Saved data entries

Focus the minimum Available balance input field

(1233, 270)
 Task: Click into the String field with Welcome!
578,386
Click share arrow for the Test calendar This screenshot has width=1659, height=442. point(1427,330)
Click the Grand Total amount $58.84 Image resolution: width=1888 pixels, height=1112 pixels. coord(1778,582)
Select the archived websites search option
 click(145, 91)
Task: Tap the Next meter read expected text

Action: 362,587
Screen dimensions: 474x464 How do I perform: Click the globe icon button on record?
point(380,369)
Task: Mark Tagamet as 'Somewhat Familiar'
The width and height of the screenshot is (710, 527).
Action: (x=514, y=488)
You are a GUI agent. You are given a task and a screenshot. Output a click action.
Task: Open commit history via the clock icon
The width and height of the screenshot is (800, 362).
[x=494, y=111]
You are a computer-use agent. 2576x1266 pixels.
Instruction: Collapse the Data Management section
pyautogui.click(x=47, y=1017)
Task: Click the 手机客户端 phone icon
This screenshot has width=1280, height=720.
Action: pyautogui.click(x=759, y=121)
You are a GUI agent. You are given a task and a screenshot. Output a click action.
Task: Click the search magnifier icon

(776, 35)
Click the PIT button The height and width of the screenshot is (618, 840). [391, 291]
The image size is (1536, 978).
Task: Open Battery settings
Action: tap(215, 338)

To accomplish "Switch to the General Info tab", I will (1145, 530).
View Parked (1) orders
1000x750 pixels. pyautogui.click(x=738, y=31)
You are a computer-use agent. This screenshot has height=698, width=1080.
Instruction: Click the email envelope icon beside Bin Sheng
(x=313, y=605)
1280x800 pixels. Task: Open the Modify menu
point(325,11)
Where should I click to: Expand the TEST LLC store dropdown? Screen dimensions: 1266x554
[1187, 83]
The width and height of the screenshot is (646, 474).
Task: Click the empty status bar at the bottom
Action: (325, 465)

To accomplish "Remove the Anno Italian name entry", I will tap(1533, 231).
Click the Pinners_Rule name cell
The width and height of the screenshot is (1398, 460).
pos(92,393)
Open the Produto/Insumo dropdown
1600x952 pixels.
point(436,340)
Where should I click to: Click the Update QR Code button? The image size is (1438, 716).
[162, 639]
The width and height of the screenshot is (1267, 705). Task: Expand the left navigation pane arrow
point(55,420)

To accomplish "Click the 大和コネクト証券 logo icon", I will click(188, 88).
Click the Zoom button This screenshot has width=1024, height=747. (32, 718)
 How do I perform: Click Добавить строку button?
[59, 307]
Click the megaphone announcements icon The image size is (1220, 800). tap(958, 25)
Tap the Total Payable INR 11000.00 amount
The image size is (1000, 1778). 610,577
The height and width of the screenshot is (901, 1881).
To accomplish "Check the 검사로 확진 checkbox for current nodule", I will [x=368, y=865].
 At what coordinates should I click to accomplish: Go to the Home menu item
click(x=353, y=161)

* WHAT TO WORK ON:
Repeat every record, exactly as written.

* SOLUTION TO THE EXERCISE:
Focus the minimum Available balance input field

(1233, 270)
 Task: Click into the String field with Welcome!
578,386
Click share arrow for the Test calendar This screenshot has width=1659, height=442. point(1427,330)
Click the Grand Total amount $58.84 Image resolution: width=1888 pixels, height=1112 pixels. coord(1778,582)
Select the archived websites search option
 click(145, 91)
Task: Tap the Next meter read expected text

Action: 362,587
Screen dimensions: 474x464 How do I perform: Click the globe icon button on record?
point(380,369)
Task: Mark Tagamet as 'Somewhat Familiar'
The width and height of the screenshot is (710, 527).
Action: (x=514, y=488)
You are a GUI agent. You are given a task and a screenshot. Output a click action.
Task: Open commit history via the clock icon
The width and height of the screenshot is (800, 362).
[x=494, y=111]
You are a computer-use agent. 2576x1266 pixels.
Instruction: Collapse the Data Management section
pyautogui.click(x=47, y=1017)
Task: Click the 手机客户端 phone icon
This screenshot has width=1280, height=720.
Action: pyautogui.click(x=759, y=121)
You are a GUI agent. You are given a task and a screenshot. Output a click action.
Task: Click the search magnifier icon

(776, 35)
Click the PIT button The height and width of the screenshot is (618, 840). [391, 291]
The image size is (1536, 978).
Task: Open Battery settings
Action: tap(215, 338)

To accomplish "Switch to the General Info tab", I will (1145, 530).
View Parked (1) orders
1000x750 pixels. pyautogui.click(x=738, y=31)
You are a computer-use agent. This screenshot has height=698, width=1080.
Instruction: Click the email envelope icon beside Bin Sheng
(x=313, y=605)
1280x800 pixels. Task: Open the Modify menu
point(325,11)
Where should I click to: Expand the TEST LLC store dropdown? Screen dimensions: 1266x554
[1187, 83]
The width and height of the screenshot is (646, 474).
Task: Click the empty status bar at the bottom
Action: (325, 465)

To accomplish "Remove the Anno Italian name entry", I will tap(1533, 231).
Click the Pinners_Rule name cell
The width and height of the screenshot is (1398, 460).
pos(92,393)
Open the Produto/Insumo dropdown
1600x952 pixels.
point(436,340)
Where should I click to: Click the Update QR Code button? The image size is (1438, 716).
[162, 639]
The width and height of the screenshot is (1267, 705). Task: Expand the left navigation pane arrow
point(55,420)

To accomplish "Click the 大和コネクト証券 logo icon", I will click(188, 88).
Click the Zoom button This screenshot has width=1024, height=747. (32, 718)
 How do I perform: Click Добавить строку button?
[59, 307]
Click the megaphone announcements icon The image size is (1220, 800). tap(958, 25)
Tap the Total Payable INR 11000.00 amount
The image size is (1000, 1778). 610,577
The height and width of the screenshot is (901, 1881).
To accomplish "Check the 검사로 확진 checkbox for current nodule", I will [x=368, y=865].
 At what coordinates should I click to accomplish: Go to the Home menu item
click(x=353, y=161)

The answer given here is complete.